- Opening Delimiter -

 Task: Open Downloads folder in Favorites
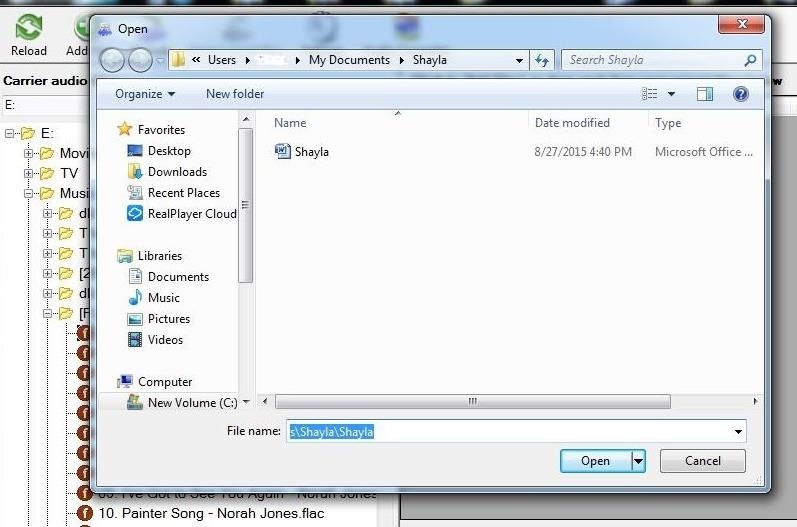pos(176,172)
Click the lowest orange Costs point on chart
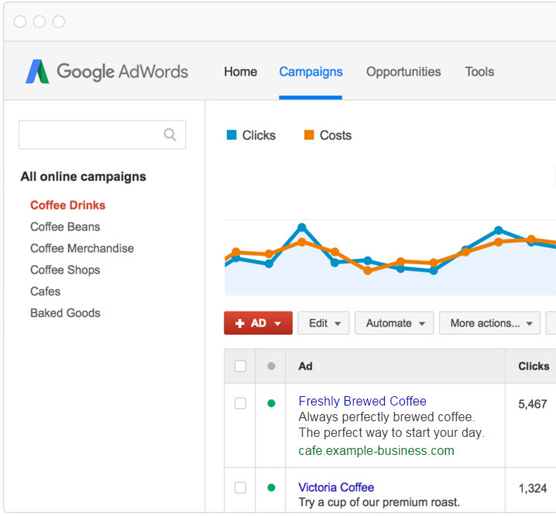Viewport: 556px width, 517px height. [368, 271]
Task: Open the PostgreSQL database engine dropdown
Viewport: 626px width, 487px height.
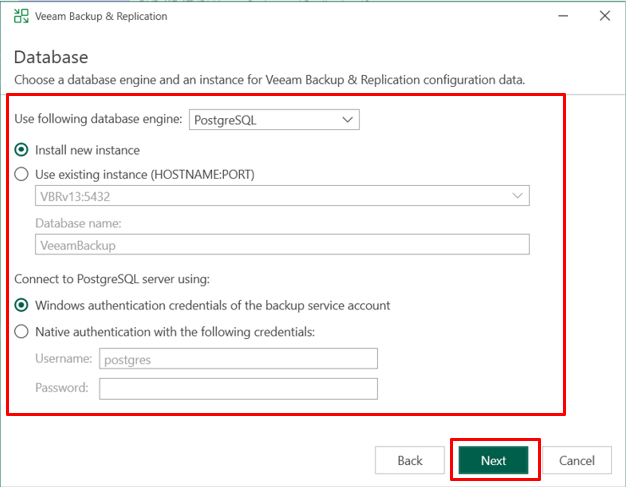Action: pos(274,120)
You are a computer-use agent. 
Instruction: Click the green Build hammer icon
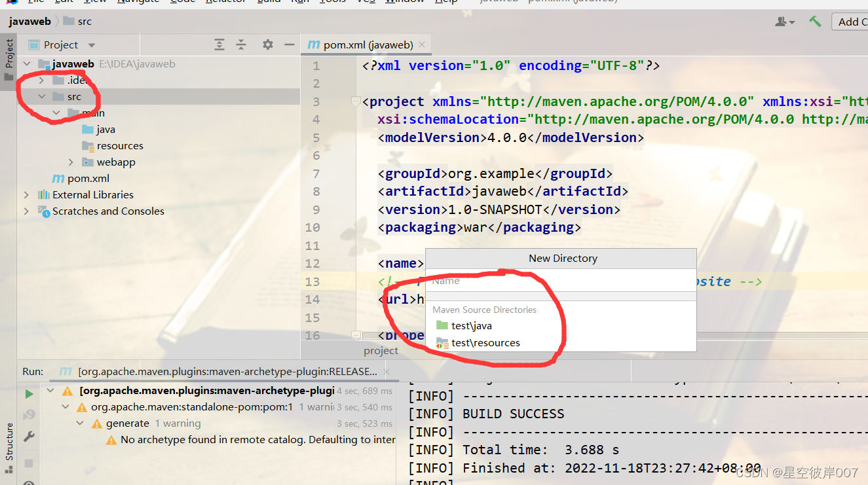coord(815,22)
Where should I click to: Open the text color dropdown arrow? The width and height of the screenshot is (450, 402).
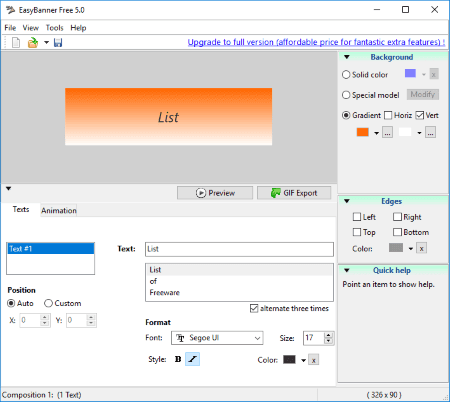[x=303, y=360]
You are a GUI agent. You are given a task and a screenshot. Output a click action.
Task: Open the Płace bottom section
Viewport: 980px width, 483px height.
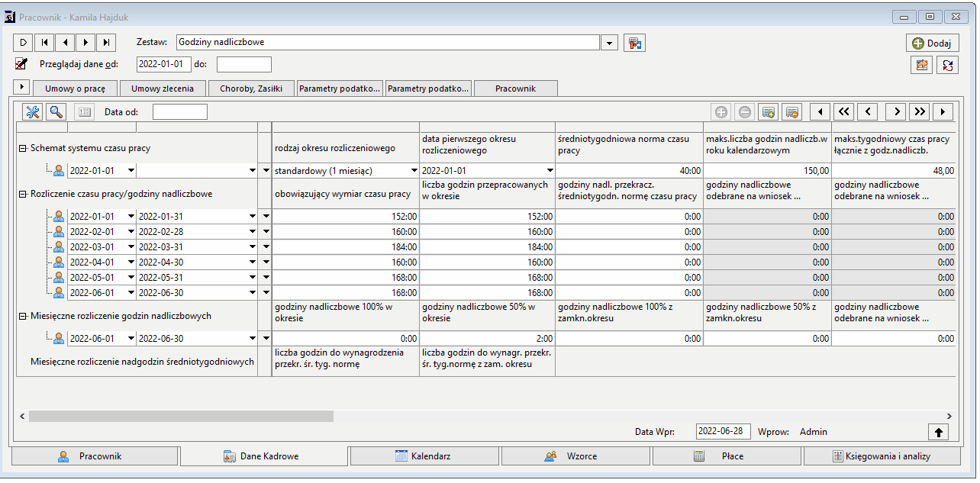click(727, 456)
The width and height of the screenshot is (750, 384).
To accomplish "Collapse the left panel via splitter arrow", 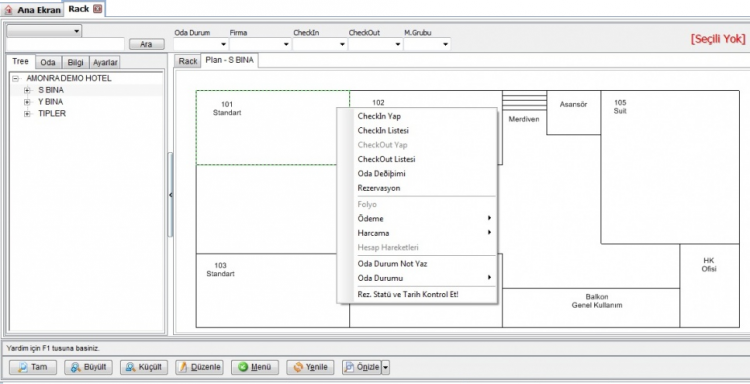I will (x=171, y=195).
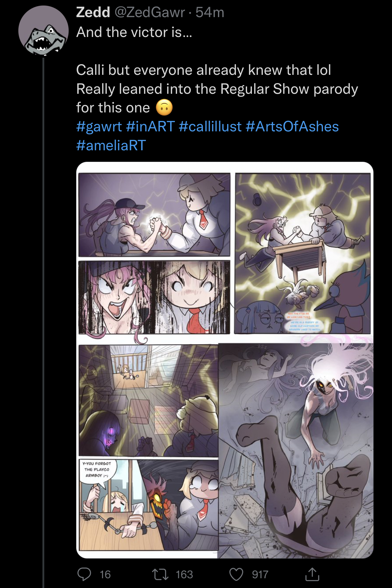The image size is (392, 588).
Task: Open the 54m tweet timestamp
Action: 210,12
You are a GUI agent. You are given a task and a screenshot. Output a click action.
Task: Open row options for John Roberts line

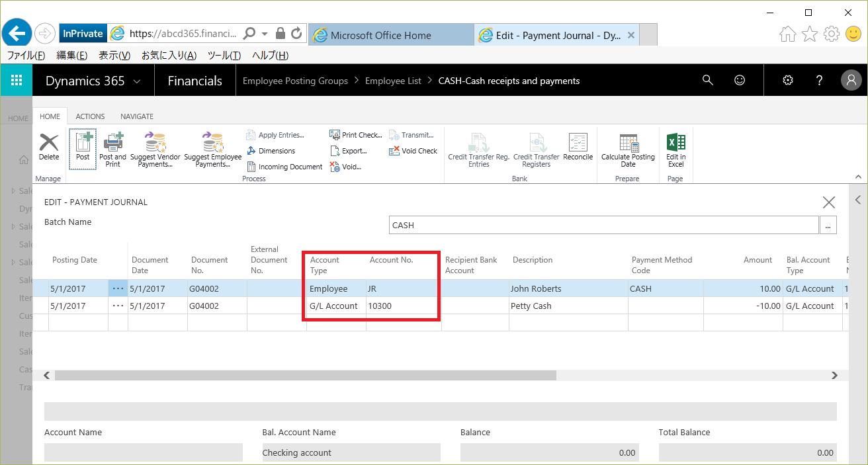coord(118,288)
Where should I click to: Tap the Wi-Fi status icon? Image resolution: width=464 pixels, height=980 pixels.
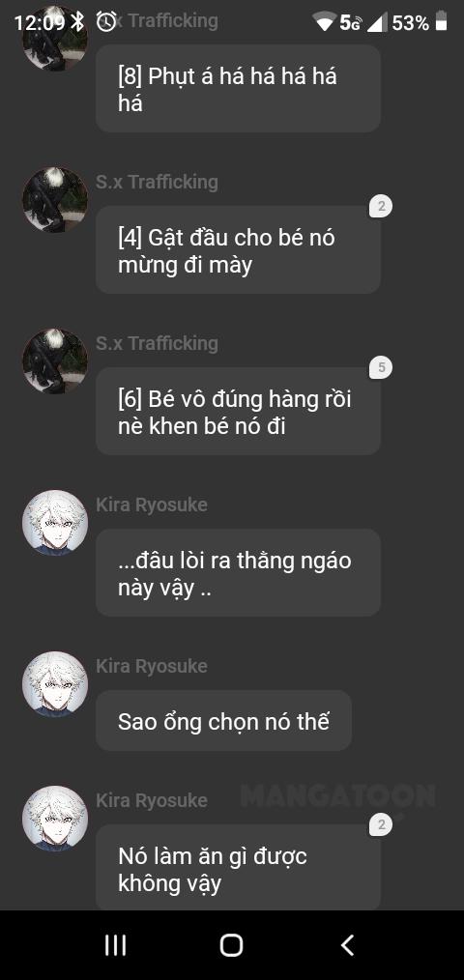[325, 23]
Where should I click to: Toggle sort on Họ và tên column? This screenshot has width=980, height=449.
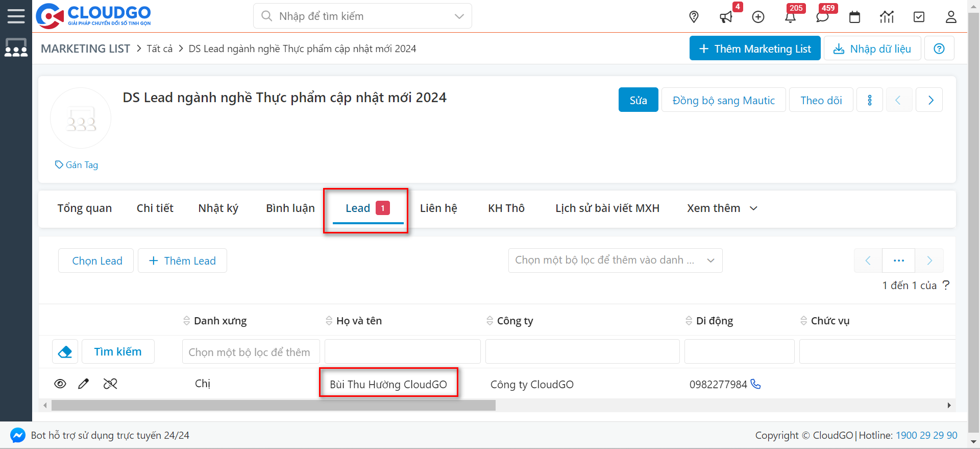coord(329,321)
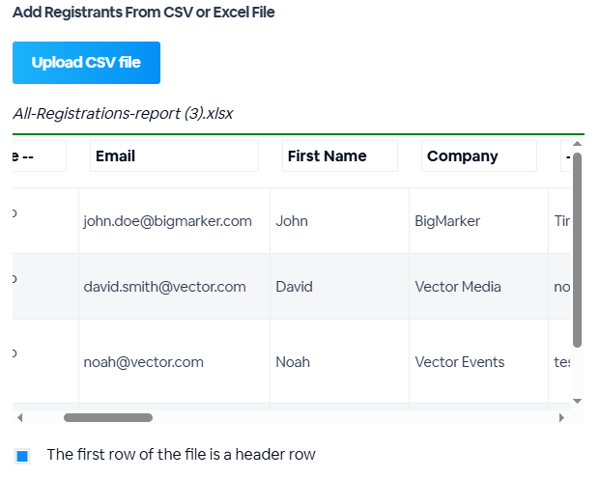
Task: Click the BigMarker company cell
Action: point(447,221)
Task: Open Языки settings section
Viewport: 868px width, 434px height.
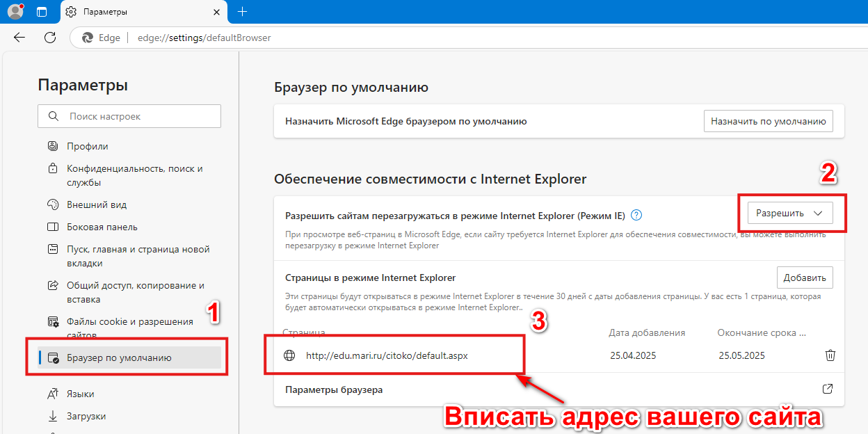Action: point(81,394)
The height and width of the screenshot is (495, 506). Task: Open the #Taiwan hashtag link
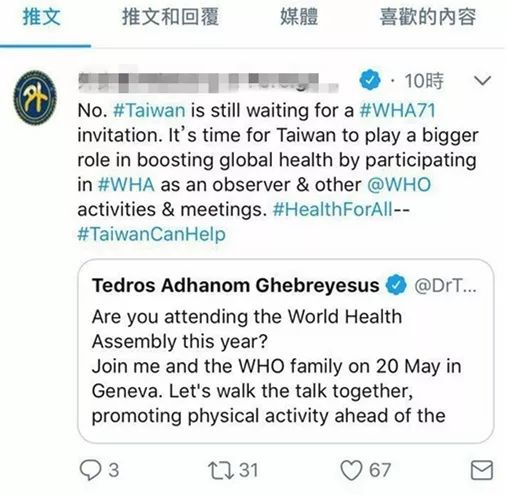tap(149, 110)
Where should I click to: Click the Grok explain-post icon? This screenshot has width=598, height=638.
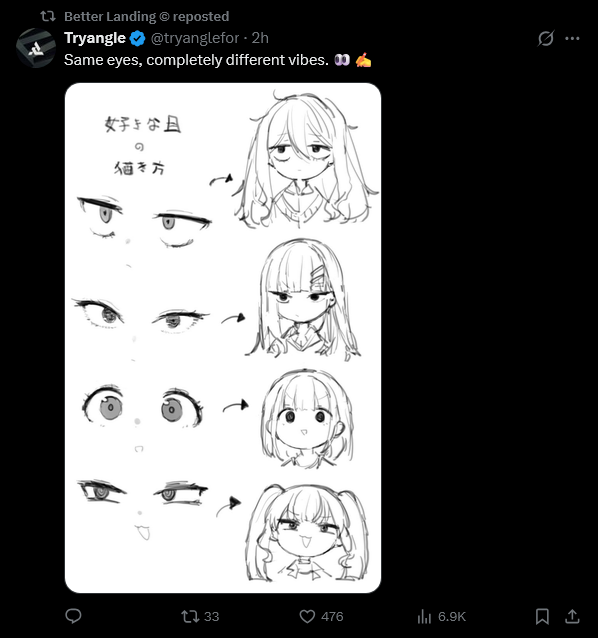[546, 39]
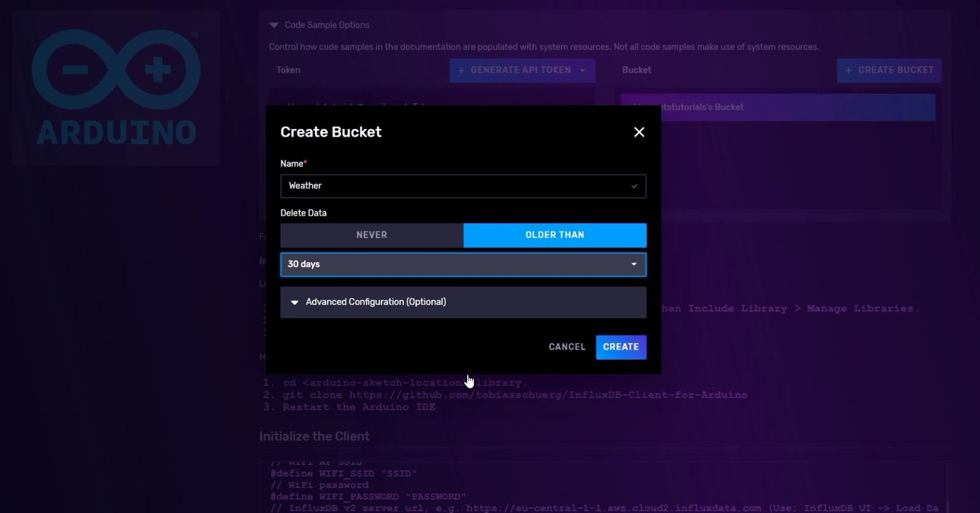Viewport: 980px width, 513px height.
Task: Click the caret beside Generate API Token
Action: (582, 70)
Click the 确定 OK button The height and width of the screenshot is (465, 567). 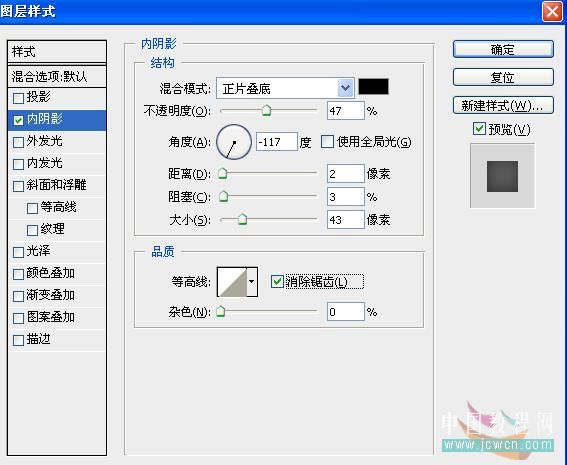click(503, 49)
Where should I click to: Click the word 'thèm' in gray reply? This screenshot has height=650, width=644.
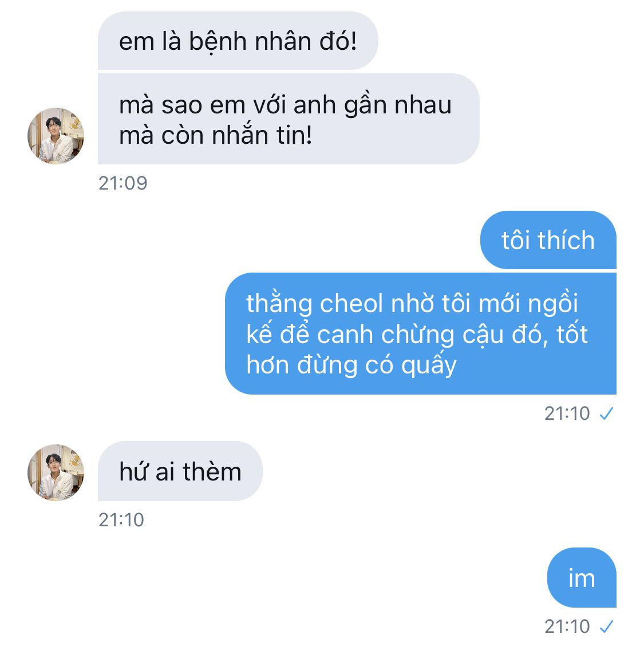(212, 472)
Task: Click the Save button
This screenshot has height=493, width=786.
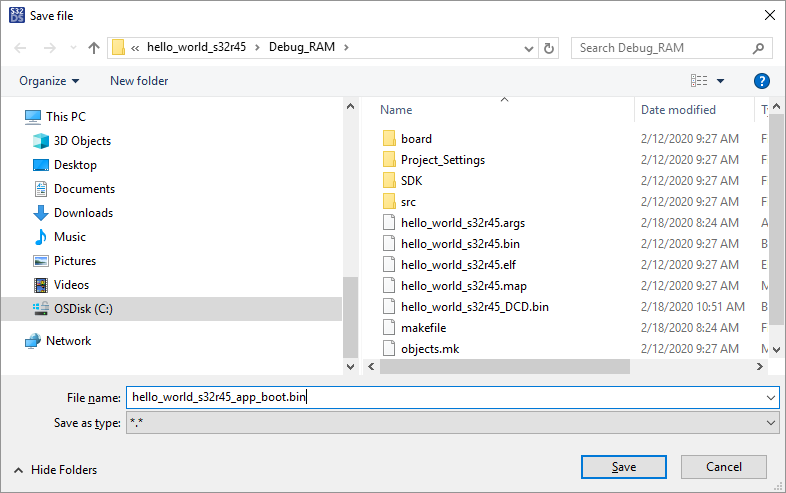Action: point(624,467)
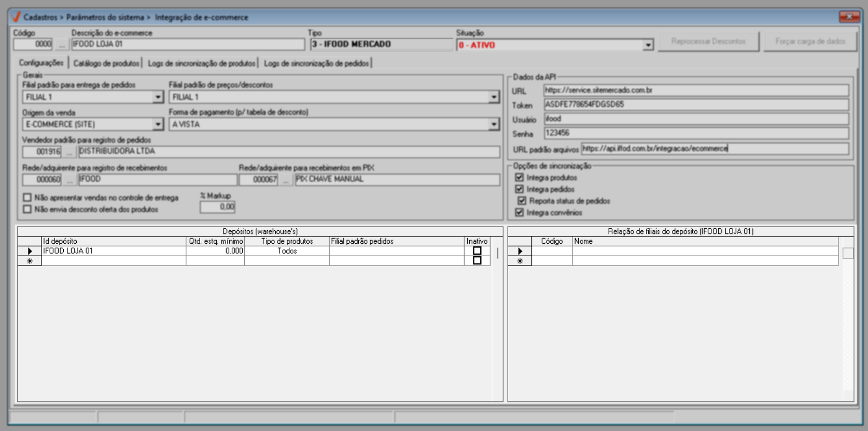Click lookup button next to Código field
This screenshot has height=431, width=868.
coord(62,45)
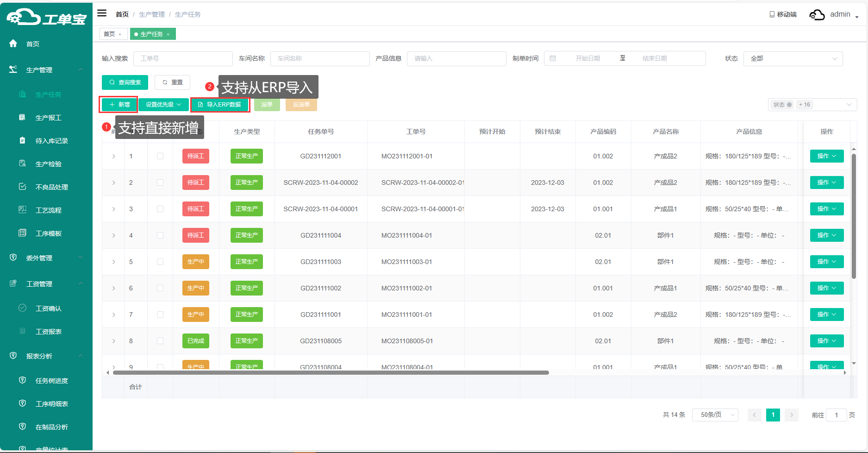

- Closing Delimiter -

**Task goal:**
Output only the stretch above from the line with "Viewport: 980px width, 483px height." through the line with "The width and height of the screenshot is (750, 384).", reproduced exactly. Exclude pictures.

**Written response:**
Viewport: 980px width, 483px height.
click(727, 456)
The width and height of the screenshot is (750, 384).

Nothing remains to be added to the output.